Sir Bruce Keogh, formerly NHS Medical Director, has been appointed to the new role of Chief Information Officer. Given Sir Bruce’s previous interest and pivotal role in the development of a database of risk-adjusted heart surgery outcomes (see Quality Improvement section above), his appointment could signal a new focus in the Department of Health’s informatics strategy on collecting and making available data on care quality.

NHS Constitution and Local Accountability

The Prime Minister recently confirmed that the government intends to establish an NHS ‘constitution’, which ‘sets out what patients can expect to get from the health service, including entitlements to minimum standards of access, quality and safety’. This will be a key issue in Lord Darzi’s review.

The Department of Health has already developed a ‘statement of principles’ for the NHS (Department of Health 2006a, Department of Health 2006b), to which the Conservative Party has given its support. The model NHS contract for 2007/8 required organisations to ‘have regard for’ the statement of principles, though it is not clear how this might be enforced.

A constitution could set out minimum standards of service – for example, a guaranteed maximum waiting time or the promise of a choice of hospital. However, these could change quite often, making it inappropriate to enshrine them in primary legislation. And there is a risk that a legally enforceable set of rights and responsibilities may lead to disputes over entitlements being resolved in the courts rather than in PCTs or the National Institute for Health and Clinical Excellence. On the other hand,  a constitution must be more than a set of aspirations.

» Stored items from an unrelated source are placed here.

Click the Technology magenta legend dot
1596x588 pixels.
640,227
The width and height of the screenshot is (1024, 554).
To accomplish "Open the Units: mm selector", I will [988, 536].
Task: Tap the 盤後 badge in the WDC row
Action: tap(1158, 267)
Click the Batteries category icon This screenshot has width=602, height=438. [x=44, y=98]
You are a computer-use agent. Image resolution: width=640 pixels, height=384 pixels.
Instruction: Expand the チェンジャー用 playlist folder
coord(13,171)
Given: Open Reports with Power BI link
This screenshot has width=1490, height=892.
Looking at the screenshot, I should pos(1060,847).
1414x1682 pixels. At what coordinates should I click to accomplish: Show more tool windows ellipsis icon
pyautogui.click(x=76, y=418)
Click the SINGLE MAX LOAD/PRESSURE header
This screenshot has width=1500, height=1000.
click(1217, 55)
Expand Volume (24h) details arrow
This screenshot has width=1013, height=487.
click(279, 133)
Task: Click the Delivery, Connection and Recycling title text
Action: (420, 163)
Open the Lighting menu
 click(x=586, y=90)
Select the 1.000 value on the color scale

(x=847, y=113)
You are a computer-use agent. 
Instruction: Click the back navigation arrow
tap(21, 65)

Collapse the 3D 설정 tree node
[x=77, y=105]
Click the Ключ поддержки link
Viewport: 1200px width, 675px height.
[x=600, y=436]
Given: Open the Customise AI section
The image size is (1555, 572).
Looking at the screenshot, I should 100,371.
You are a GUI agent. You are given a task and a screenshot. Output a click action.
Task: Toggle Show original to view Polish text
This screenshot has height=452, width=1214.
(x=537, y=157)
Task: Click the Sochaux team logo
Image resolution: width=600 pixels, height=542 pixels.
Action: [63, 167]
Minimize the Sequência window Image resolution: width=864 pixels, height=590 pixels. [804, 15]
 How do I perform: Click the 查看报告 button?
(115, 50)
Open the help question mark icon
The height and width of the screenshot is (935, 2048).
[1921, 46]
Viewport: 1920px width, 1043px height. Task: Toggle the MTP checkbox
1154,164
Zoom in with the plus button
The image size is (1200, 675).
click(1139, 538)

The King’s Fund has argued (Dixon et al 2008) that a constitution could be useful in setting out the roles and relationships of key players in the health system, including the Department of Health, making it clear how the NHS is governed and who is responsible for which types of decision. However, the Department of Health will have to balance this against the dangers of issuing hollow rhetoric and over-specifying things which will either lock-in the status quo or open the NHS to legal challenges.

The constitution might also specify mechanisms for local accountability. The Prime Minister has recently said that the government plans to strengthen public involvement in commissioning arrangements. PCTs already have a legal duty to consult the public and are subject to scrutiny by Local Involvement Networks (LINKS) and local authority overview and scrutiny committees. However, some have argued for strengthening the role of the public by allowing directly elected PCT boards or instituting membership arrangements similar to those of foundation trusts. Stronger local democratic influence over PCT commissioning could be expensive to set up and could lead to a conflict between central government policy and locally driven decisions.


What happens next?

Lord Darzi has made it clear that his final report will not be a national blueprint but will be about enabling the local visions of SHAs to become reality. On the other hand, the government is committed to both value for money and best clinical practice so there may be more support for some types of local changes than for others. For example, Lord Darzi has (outside of London) expressed interest in hub-and-spoke models of polyclinics in which GPs stay in their existing practices but have access to new resource centres providing diagnostic tests and other specialist services.

Many local plans for reconfiguring services were put on hold following the announcement of Lord Darzi’s review. The publication of the review, together with the nine SHA ‘vision’ documents, will signal the re-launch of plans for reconfiguration. That means the thorny issue of local service change will be firmly back on the political agenda.